Professores querem Costa a desbloquear negociações da carreira

Carta Aberta assinada por todas as organizações sindicais critica rumo das negociações sobre carreiras e pede reunião ao PM

Os sindicatos de professores publicaram ontem uma carta aberta ao primeiro-ministro na qual mostram preocupação com o desenrolar das negociações relativas a aspetos como o reposicionamento nas carreiras e as condições de trabalho nas escolas, pedindo a António Costa o agendamento de uma reunião da qual, acreditam, "poderá resultar o desbloqueamento" dos processos em discussão. Contactado pelo DN, o gabinete do primeiro-ministro - que esteve ontem à tarde a participar na reunião do Conselho de Estado - limitou-se a informar que "quando a carta chegar ao gabinete será analisada".

No documento, assinado por todas as organizações sindicais de professores, é denunciado o alegado afastamento por parte do Ministério da Educação de alguns dos princípios de entendimento que tinham levado à assinatura, em 18 de novembro, de uma declaração de compromisso, envolvendo sindicatos e os ministérios das Finanças e da Educação.

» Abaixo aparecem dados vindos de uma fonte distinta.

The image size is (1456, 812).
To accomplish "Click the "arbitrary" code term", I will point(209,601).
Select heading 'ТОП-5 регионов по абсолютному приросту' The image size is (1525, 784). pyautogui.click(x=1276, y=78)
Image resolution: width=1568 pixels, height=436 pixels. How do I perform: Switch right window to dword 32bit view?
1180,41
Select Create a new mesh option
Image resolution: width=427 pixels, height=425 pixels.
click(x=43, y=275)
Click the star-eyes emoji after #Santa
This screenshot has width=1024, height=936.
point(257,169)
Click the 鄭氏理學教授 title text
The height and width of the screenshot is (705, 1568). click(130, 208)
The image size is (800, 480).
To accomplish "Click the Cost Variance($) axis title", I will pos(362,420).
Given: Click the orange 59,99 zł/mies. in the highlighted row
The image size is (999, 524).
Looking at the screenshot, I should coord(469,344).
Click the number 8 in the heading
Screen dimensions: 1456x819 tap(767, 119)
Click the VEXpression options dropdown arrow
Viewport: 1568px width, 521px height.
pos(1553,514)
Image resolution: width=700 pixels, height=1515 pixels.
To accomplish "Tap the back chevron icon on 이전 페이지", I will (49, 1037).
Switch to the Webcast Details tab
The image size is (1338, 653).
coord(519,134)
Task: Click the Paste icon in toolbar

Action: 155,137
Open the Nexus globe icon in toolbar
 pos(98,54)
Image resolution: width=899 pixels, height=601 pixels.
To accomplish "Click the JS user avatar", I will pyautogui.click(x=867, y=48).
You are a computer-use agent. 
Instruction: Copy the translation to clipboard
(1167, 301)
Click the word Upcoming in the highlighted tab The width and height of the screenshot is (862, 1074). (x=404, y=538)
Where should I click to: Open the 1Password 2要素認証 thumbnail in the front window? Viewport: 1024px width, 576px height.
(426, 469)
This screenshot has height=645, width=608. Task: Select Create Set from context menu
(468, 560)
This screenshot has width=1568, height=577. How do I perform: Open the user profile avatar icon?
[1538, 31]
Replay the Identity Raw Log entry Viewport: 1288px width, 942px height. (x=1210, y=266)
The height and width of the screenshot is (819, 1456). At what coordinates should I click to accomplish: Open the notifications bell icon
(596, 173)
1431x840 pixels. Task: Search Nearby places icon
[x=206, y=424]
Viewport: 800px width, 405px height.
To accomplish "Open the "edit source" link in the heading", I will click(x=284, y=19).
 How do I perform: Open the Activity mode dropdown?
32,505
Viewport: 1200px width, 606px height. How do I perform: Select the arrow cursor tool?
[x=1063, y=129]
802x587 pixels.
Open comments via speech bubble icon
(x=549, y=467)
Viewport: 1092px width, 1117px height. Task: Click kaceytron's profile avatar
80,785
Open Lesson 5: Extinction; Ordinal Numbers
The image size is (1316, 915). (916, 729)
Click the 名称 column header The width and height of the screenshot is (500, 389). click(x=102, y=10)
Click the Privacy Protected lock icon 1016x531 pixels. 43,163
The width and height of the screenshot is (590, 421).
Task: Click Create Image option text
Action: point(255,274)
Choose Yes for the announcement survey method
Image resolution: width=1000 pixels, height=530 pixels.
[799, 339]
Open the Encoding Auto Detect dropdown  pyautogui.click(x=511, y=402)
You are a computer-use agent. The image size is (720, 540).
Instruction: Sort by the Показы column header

"Na sequência da Declaração de Compromisso, foram abertos os primeiros processos negociais, cuja avaliação feita pelas organizações sindicais signatárias é muito negativa", denunciam. "Para tal, contribuem, por exemplo, a não fixação de qualquer patamar mínimo para progressão a alguns escalões da carreira, tal como havia sido negociado antes do congelamento, com a então ministra Isabel Alçada, ficando, por isso, à discricionariedade dos governos a fixação anual de vagas, ou a não contagem de tempo de serviço prestado em funções docentes para efeitos de carreira", ilustram.

Exemplo disso é o reposicionamento dos professores que estavam há vários anos a aguardar o reposicionamento nos 5.º e 7.º escalões. As negociações realizadas, em 2010, com a então ministra Isabel Alçada, previam a progressão automática dos docentes classificados com Excelente e Muito Bom, fixando quotas de, respetivamente, 50% e 33% para os restantes. Mas o governo recusa agora definir qualquer quota, defendendo que as vagas a atribuir passarão a depender de uma decisão anual da tutela, sem negociação.

Outras queixas dos sindicatos incluem a intenção do ministério de limitar todas as progressões de professores retidos no início da carreira ao segundo escalão, até que estes tenham aulas observadas. Ou a decisão de não considerar, para o tempo de serviço, aulas dadas pelos professores antes de fazerem a profissionalização. Algo que, em alguns grupos de recrutamento, implica a perda de vários anos de serviço. No caso dos professores de Educação Especial - para os quais até agora não existia grupo de recrutamento - implica o recuo do tempo de serviço à estaca zero.

O pedido de reunião a Costa é justificado com a consciência de que alguns dos temas que estão a gerar "constrangimentos" nas negociações "não são decisão exclusiva do ministro da Educação".